Plastic Man: Are you seeing what I’m seeing? Because I’m seeing gorillas riding pterodactyls, with harpoon guns, stealing a boat.
Batman: It’s Gorilla Grodd.
Plastic Man: It’s messed up is what it is.
One of the really great perks of having twin boys is that I have a built in reason to watch shows like this. Oh sure, I’d be watching it anyway, but I can justify the space on the old DVR for the boys.
That being said, Batman: The Brave and the Bold is a whole lot of fun no matter what age you are.
Since debuting on Cartoon Network in November this show has been consistently enjoyable. Borrowing the conceit of the old Brave and the Bold comic books, it pairs Batman up with a different hero or heroes each week in crime busting adventures.
So far we’ve seen Plastic Man, Green Arrow, Deadman, Red Tornado, Blue Beetle and Wildcat, just to name a few, as the main guest stars. As a bonus, each episode opens with the tail end of another caper being wrapped up before the opening credits. We got the entire Green Lantern Corps in action before the credits.
And the credits are fun. They’re very art deco with an obvious homage to the 1960s Batman TV show.
The tone of the show is decidedly lighter than Batman: The Animated Series and that’s fine. They’re focusing on standalone adventures and introducing a new generation to some of these lesser known characters. And they’re doing a great job of it.
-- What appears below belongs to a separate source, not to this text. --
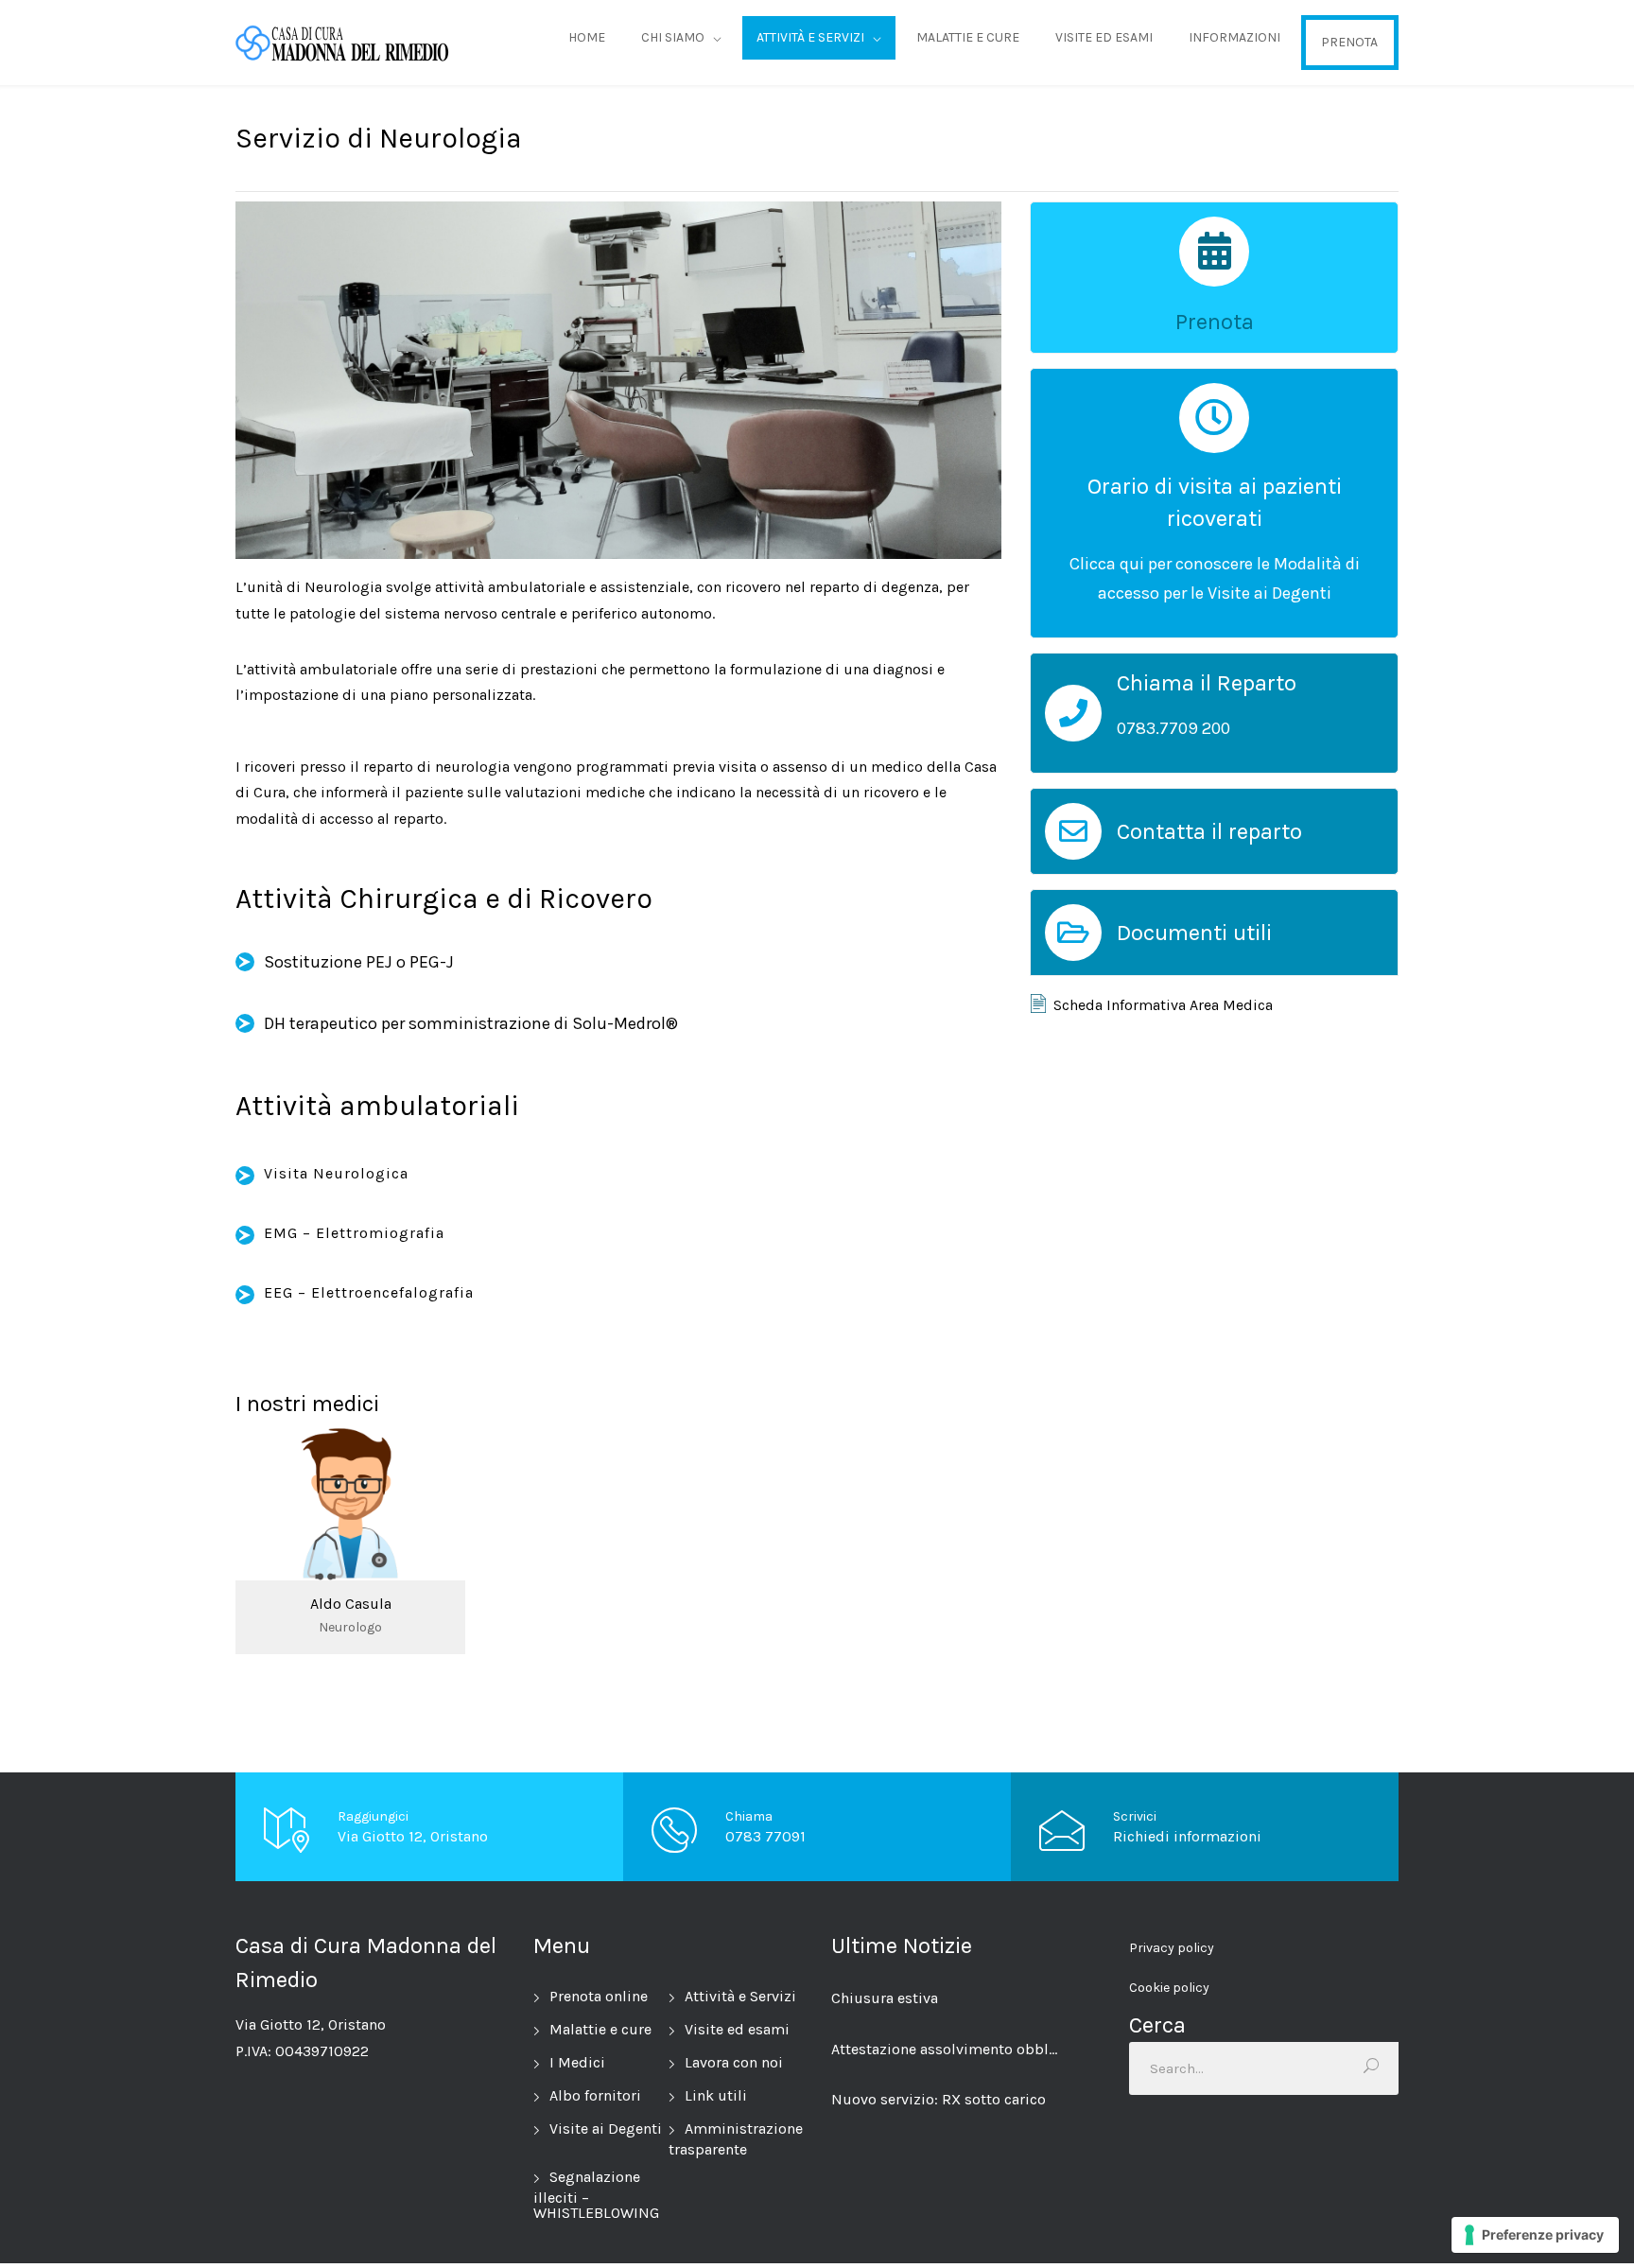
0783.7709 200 (1173, 728)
The animation isn’t sleek and edgy. Its actually rather square and retro. During one episode featuring Kamandi, I actually realized it’s quite Kirbyesque. How about that? Batman looks, for all the world, like a more muscular version of his Superfriends counterpart.
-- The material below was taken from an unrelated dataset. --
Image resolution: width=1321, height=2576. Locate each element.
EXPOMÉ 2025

And who is the man with the voice beneath th cowl? It’s Deidrich Bader. That’s right, Oswald from The Drew Carey Show is Batman. As weird as that sounds, it really works. His voice is resonant and carries the hint of playfulness that runs through the entire series.
Batman: The Brave and the Bold airs Friday nights at 8 p.m. Give it a whirl. I really think you’ll enjoy it.